In order for the ribosome to recognize the start codon and not start synthesis from the middle of the gene, where the AUG sequence can also be, a special nucleotide sequence is located around the start codon. It is by them that the ribosome recognizes the place where its small subunit should sit.
After the formation of the complex with mRNA, the initiation stage ends. And the main stage of the broadcast begins.
Elongation is the middle of synthesis
At this stage, there is a gradual increase in the protein chain. The duration of elongation depends on the number of amino acids in the protein.
First of all to smallthe larger subunit of the ribosome is attached. And the initial t-RNA is in it entirely. Outside, only methionine remains. Next, a second t-RNA carrying another amino acid enters the large subunit.
If the second codon on the mRNA matches the anticodon at the top of the cloverleaf, the second amino acid is attached to the first via a peptide bond.
After that, the ribosome moves along the m-RNA exactly three nucleotides (one codon), the first t-RNA detaches methionine from itself and separates from the complex. In its place is a second t-RNA, at the end of which there are already two amino acids.
Then the third t-RNA enters the large subunit and the process repeats. It will continue until the ribosome hits a codon in the mRNA that signals the end of translation.
Termination
This is the last step, some may find it quite cruel. All the molecules and organelles that worked so well together to create the polypeptide chain stop as soon as the ribosome hits the terminal codon.
It doesn't code for any amino acid, so whatever tRNA goes into the large subunit will all be rejected due to mismatch. This is where termination factors come into play, which separate the finished protein from the ribosome.
The organelle itself can either split into two subunits or continue down the mRNA in search of a new start codon. One mRNA can have several ribosomes at once. Each of them is at its own stage.translations. The newly created protein is provided with markers, with the help of which its destination will be clear to everyone. And by EPS it will be sent to where it is needed.

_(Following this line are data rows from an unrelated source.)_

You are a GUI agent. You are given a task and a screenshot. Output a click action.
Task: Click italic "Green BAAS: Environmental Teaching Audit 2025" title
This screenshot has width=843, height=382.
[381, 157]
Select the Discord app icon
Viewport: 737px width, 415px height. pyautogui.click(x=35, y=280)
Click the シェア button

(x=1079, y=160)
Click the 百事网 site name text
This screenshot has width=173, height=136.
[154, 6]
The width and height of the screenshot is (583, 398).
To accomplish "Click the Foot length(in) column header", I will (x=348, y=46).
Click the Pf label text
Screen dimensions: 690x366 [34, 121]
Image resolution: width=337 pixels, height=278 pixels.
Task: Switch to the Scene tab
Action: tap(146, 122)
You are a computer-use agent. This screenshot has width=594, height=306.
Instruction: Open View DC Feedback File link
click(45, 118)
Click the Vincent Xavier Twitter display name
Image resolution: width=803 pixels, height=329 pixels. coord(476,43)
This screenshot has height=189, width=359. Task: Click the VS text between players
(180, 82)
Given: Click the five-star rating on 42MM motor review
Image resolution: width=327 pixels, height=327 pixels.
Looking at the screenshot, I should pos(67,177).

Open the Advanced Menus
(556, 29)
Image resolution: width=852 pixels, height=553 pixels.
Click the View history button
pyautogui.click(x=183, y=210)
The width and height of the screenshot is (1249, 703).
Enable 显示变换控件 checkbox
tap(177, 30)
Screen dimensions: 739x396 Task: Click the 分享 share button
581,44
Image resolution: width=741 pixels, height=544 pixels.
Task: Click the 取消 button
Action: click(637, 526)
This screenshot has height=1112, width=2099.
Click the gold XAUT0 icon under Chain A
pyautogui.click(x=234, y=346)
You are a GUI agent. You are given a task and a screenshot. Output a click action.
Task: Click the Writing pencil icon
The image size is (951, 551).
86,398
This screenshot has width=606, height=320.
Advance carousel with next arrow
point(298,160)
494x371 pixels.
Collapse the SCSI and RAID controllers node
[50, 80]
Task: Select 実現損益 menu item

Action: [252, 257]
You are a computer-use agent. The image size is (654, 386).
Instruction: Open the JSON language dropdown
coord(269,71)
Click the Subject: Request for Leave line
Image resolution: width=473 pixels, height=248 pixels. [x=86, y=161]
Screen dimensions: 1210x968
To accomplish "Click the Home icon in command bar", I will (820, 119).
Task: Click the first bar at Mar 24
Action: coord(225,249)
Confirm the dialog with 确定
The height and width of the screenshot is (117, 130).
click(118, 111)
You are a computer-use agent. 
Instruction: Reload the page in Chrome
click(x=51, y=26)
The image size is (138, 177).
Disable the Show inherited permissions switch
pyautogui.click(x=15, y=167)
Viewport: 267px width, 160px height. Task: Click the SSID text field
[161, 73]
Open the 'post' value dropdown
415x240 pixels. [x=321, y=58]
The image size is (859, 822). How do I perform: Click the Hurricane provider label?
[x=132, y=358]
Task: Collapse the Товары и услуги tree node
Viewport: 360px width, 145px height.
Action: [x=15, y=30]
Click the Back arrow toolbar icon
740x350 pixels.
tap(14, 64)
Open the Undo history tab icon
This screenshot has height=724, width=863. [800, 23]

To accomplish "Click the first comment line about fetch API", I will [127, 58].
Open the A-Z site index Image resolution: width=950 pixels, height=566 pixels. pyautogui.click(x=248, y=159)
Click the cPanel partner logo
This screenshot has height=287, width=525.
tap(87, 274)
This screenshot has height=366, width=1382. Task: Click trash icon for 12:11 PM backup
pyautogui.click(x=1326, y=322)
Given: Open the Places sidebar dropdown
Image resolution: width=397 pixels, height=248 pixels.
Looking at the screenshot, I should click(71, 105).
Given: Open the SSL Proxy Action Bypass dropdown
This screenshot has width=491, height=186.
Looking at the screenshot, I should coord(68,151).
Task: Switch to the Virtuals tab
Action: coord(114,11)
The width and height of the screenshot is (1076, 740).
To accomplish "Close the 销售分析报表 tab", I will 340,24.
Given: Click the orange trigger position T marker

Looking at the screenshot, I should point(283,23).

To understand the role of protein biosynthesis, it is necessary to study what functions it can perform. It depends on the sequence of amino acids in the chain. It is their properties that determine the secondary, tertiary, and sometimes quaternary (if it exists) protein structure and its role in the cell. You can read more about the functions of protein molecules in an article on this topic.
How to learn more about streaming
This article describes protein biosynthesis in a living cell. Of course, if you study the subject more deeply, it will take many pages to explain the process in all details. But the above material should be enough for a general idea. Video materials in which scientists have simulated all stages of translation can be very useful for understanding. Some of them have been translated into Russian and can serve as a great guide for students or just an educational video.
In order to understand the topic better, you should read other articles on related topics. For example, about nucleic acids or about the functions of proteins.